# Directions for this task
Leave out every picture, and output exactly the lines from the line containing "Open Microsoft Edge from the taskbar" through the last line of the data.

(Records shown)

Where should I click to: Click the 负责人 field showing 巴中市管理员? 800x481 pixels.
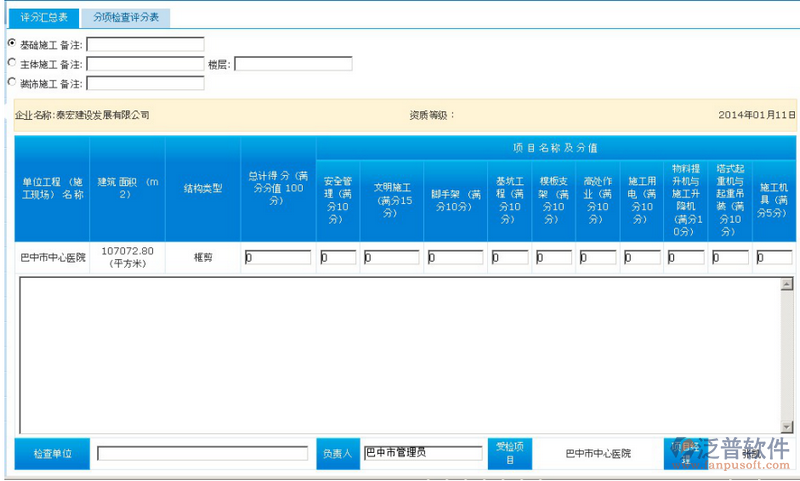422,453
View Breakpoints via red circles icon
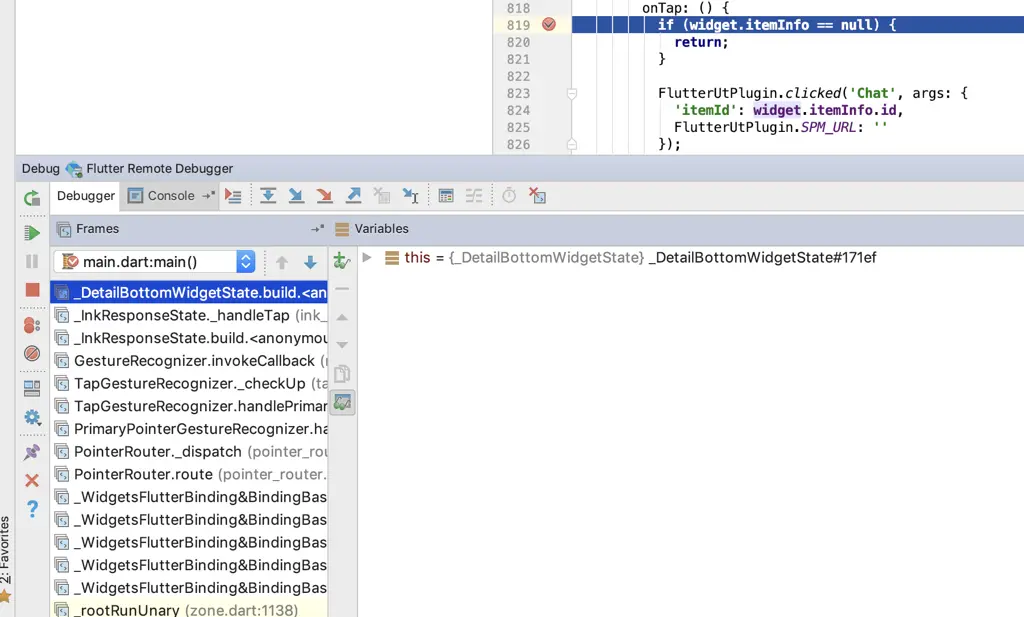The width and height of the screenshot is (1024, 617). pos(31,322)
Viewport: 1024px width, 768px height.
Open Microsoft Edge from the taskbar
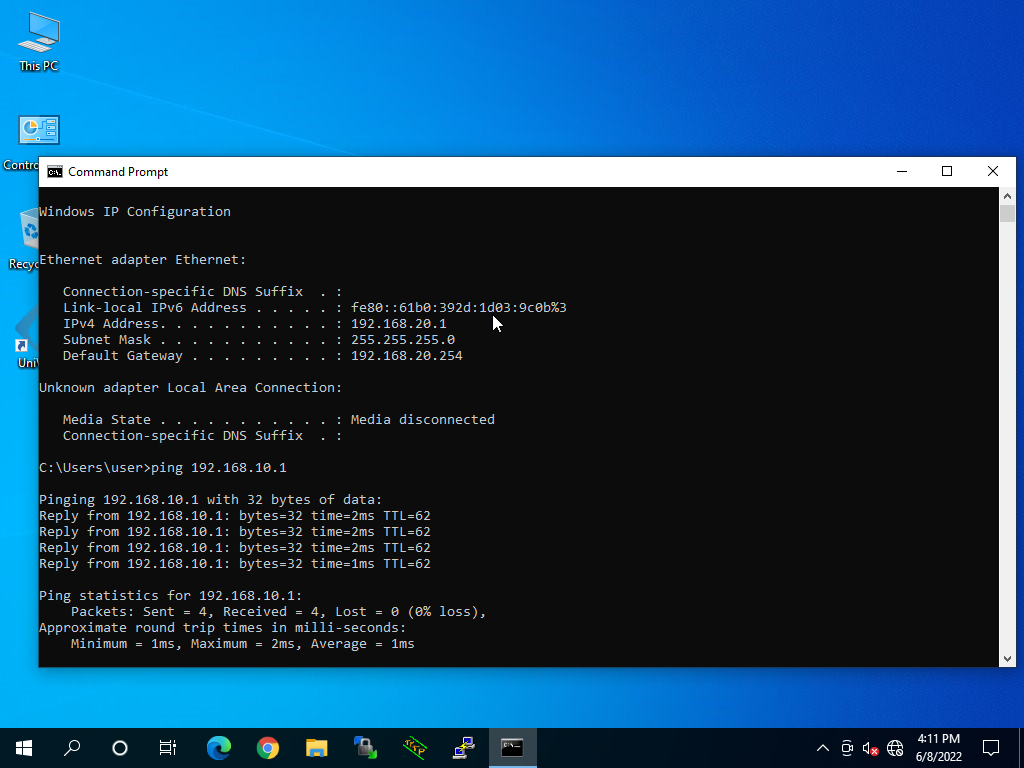pos(218,747)
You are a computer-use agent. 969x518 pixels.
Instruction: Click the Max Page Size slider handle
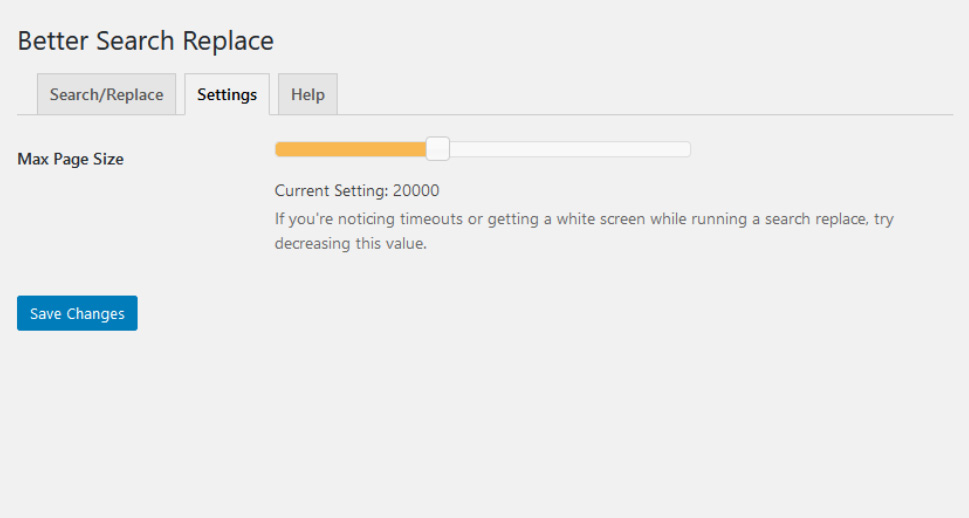pos(438,149)
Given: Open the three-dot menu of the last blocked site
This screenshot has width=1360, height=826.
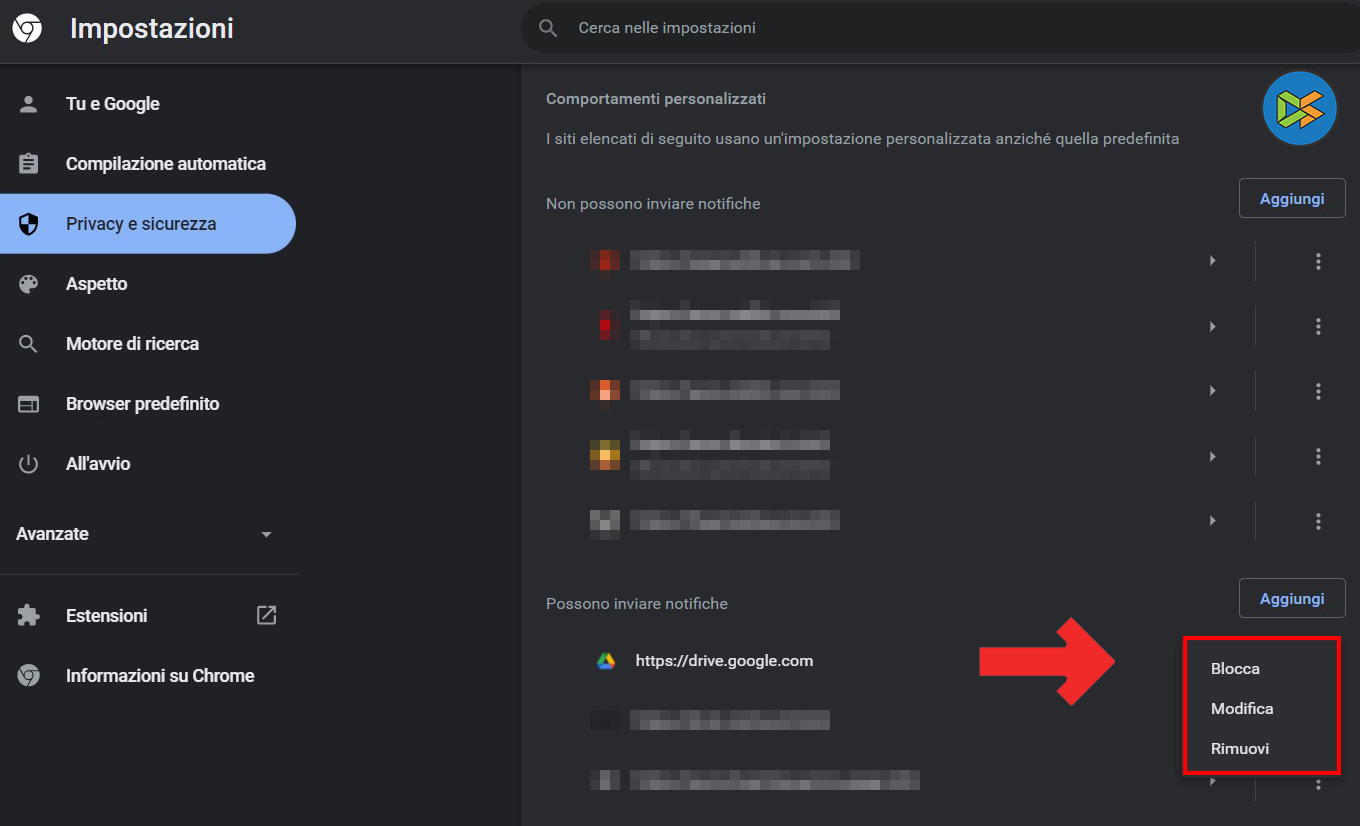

(End Records shown)

# Answer space
Open Microsoft Edge from the taskbar
pos(218,747)
You are a computer-use agent. 969x518 pixels.
Instruction: Click the Max Page Size slider handle
pos(438,149)
Given: Open the three-dot menu of the last blocked site
This screenshot has width=1360, height=826.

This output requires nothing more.